- [GIVEN REQUEST 1]: According to the OneWeb article, how many spacecraft does OneWeb currently have in low orbit around the Earth?

- [SOURCE TEXT]:
Saturday, Oct 3rd, 2020 (7:29 am) - Score 1,272
oneweb leo satellite

The US Bankruptcy Court for the Southern District of New York has officially approved the £800m ($1bn) sale of OneWeb to the UK Government and Bharti Global (here), which paves the way for the satellite ISP to continue creating a constellation of 650 Low Earth Orbit (LEO) satellites for ultrafast low-latency broadband.

At present OneWeb has 74 compact spacecraft in a low orbit around the Earth (1200km) and their original plan was to kick things off by building a modest constellation of 650 satellites, although if things work out then they already have approval for a total of 2,000 (some 1,280 of those would sit at a mildly higher medium Earth orbit of 8,500km).

Last month the British-registered company revealed that, pending approval by the courts, they were preparing for a return-to-flight launch in December that would increase their in-orbit fleet to 110 satellites (here). The company then plans to commence commercial services “above 50 degrees north latitude” by the end of 2021 and to achieve the “deployment of its full global constellation” by the end of 2022 (one year later than the original target).

- [EXTRACTED ENTRIES]:
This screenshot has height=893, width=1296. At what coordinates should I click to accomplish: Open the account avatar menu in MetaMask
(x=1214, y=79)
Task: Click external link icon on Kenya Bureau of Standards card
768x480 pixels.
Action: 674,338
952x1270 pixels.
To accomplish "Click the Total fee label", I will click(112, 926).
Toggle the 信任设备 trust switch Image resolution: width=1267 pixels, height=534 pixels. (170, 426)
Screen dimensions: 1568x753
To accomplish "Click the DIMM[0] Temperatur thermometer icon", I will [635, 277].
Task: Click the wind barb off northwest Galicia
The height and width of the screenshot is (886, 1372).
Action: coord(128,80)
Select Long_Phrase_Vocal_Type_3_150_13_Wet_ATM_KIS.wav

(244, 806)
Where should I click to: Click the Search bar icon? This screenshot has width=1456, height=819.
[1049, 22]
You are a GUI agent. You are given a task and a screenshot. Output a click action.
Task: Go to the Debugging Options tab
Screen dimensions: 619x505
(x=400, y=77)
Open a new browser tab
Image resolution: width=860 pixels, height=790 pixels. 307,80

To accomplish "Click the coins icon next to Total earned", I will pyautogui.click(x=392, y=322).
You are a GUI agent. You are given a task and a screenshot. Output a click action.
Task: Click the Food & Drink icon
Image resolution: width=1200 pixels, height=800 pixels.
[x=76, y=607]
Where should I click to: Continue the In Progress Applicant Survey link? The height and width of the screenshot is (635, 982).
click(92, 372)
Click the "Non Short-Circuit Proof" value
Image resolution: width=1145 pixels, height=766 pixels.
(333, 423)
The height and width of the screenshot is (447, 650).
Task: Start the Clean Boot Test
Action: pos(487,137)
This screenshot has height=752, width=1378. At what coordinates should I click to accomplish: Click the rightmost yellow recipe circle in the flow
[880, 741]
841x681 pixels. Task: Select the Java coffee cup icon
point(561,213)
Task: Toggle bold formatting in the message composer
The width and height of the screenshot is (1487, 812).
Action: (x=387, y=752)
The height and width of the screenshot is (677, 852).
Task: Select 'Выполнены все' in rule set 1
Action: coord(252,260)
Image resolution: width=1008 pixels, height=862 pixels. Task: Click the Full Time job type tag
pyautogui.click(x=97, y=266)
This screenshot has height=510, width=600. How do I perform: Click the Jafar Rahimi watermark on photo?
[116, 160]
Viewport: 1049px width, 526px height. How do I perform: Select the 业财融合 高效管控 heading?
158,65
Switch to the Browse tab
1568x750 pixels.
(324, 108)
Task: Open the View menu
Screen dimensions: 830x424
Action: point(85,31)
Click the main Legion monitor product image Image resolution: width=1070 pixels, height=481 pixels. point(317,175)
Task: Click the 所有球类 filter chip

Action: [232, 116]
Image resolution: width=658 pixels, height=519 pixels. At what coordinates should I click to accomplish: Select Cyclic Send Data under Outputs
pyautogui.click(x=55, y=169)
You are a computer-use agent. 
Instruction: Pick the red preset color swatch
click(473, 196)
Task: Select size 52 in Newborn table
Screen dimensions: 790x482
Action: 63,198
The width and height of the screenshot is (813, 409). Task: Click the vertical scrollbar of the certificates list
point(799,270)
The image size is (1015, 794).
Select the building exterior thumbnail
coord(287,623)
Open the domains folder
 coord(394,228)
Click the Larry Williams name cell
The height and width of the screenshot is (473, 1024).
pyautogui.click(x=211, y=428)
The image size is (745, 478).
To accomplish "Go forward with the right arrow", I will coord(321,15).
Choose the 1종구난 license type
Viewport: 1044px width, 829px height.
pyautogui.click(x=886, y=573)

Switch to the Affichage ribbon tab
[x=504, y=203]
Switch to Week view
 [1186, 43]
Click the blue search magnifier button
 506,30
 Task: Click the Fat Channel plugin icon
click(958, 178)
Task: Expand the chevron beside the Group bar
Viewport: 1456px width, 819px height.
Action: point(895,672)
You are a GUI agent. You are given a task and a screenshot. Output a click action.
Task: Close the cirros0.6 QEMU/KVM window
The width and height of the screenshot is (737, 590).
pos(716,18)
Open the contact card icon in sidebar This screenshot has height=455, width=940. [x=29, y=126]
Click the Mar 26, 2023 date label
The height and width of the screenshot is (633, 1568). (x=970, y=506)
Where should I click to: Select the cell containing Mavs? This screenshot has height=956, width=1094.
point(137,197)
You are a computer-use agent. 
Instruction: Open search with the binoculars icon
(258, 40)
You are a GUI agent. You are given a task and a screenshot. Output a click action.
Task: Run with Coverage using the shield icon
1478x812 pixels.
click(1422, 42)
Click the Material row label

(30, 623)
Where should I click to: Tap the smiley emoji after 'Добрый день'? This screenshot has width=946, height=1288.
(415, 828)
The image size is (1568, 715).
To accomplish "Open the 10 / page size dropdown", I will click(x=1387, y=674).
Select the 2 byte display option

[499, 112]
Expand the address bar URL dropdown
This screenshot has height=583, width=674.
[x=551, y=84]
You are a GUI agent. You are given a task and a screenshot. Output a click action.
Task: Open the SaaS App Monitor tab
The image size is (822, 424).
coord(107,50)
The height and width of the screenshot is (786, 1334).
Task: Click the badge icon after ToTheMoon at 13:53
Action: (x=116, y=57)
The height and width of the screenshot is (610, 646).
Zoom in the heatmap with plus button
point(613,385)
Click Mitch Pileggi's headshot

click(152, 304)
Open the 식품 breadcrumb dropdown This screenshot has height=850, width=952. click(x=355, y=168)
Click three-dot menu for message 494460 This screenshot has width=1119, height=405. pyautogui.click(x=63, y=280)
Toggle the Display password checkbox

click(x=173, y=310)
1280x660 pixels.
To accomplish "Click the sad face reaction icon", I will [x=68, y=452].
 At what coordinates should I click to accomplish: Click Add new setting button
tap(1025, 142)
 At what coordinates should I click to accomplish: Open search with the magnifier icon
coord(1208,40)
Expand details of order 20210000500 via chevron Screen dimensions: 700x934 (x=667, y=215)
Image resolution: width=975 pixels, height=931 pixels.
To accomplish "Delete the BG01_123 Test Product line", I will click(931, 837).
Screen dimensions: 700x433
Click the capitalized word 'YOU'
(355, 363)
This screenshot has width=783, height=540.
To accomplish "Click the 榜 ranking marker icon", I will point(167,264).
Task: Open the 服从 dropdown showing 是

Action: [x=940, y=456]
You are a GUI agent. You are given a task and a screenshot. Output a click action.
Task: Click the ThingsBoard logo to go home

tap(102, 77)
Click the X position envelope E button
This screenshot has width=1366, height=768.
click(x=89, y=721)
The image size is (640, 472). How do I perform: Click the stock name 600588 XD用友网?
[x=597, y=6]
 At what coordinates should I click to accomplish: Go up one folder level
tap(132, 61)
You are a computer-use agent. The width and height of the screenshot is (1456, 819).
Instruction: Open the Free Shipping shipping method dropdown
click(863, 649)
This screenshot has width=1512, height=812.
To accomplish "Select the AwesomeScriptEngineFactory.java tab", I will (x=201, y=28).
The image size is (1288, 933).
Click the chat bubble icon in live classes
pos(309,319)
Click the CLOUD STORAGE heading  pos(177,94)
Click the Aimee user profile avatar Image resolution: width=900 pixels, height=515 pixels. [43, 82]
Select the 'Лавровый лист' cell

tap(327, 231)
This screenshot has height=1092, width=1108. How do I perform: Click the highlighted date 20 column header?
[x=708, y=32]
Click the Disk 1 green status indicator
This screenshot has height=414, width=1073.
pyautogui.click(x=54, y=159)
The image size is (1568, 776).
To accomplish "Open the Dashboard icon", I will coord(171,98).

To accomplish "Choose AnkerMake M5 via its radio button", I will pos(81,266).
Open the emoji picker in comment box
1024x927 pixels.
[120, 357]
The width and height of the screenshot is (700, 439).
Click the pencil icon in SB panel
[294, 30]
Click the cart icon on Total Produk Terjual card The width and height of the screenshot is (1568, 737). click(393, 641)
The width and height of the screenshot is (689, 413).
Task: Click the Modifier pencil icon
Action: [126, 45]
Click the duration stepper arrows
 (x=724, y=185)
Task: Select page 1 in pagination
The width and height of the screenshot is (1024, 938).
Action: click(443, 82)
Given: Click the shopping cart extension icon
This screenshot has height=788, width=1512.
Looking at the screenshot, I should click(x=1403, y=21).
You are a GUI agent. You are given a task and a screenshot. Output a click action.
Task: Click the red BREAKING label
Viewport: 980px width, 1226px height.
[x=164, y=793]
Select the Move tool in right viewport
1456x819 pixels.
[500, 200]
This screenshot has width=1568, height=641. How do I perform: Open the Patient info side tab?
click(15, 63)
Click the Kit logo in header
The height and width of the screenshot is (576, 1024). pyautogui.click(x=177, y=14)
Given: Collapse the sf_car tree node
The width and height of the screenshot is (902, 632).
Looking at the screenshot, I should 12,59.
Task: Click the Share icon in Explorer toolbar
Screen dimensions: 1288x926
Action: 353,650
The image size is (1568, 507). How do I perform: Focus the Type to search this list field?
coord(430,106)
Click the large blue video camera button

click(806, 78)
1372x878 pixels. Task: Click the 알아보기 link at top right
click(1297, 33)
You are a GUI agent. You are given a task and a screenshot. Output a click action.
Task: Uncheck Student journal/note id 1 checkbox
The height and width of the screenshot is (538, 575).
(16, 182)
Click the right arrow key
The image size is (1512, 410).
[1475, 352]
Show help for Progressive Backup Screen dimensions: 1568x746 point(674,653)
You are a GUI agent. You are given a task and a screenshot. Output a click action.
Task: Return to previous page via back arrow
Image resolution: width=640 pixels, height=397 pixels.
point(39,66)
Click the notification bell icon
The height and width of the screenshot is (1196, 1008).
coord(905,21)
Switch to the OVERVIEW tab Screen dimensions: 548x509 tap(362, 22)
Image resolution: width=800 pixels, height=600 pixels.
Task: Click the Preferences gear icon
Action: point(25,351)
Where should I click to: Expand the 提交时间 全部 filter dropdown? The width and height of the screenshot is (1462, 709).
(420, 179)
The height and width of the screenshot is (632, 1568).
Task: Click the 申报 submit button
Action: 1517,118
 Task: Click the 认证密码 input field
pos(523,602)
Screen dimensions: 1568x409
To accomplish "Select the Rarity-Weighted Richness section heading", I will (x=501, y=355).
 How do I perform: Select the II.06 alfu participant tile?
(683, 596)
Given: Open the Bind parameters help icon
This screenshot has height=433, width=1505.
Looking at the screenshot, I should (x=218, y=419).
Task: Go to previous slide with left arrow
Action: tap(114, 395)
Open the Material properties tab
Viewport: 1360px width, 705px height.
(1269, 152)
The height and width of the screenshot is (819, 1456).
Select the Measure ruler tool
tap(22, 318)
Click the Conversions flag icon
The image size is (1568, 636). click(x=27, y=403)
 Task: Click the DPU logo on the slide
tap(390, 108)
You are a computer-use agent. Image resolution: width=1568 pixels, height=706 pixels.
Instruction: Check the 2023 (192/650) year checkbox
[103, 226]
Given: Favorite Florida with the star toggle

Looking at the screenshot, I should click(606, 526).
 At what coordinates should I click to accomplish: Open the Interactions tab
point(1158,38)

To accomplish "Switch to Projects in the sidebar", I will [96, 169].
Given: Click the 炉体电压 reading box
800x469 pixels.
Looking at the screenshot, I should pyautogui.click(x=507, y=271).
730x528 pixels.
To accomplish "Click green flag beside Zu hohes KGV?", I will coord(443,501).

- [GIVEN REQUEST 2]: Copy the lines of the records starting at the line that contains "At what coordinates should I click to accomplish: Open search" and ending at the line that contains "will click(931, 837).", including both of those lines.

- [WORKED SOLUTION 1]: 74 compact spacecraft

- [WORKED SOLUTION 2]:
 At what coordinates should I click to accomplish: Open search with the magnifier icon
coord(1208,40)
Expand details of order 20210000500 via chevron Screen dimensions: 700x934 (x=667, y=215)
Image resolution: width=975 pixels, height=931 pixels.
To accomplish "Delete the BG01_123 Test Product line", I will click(931, 837).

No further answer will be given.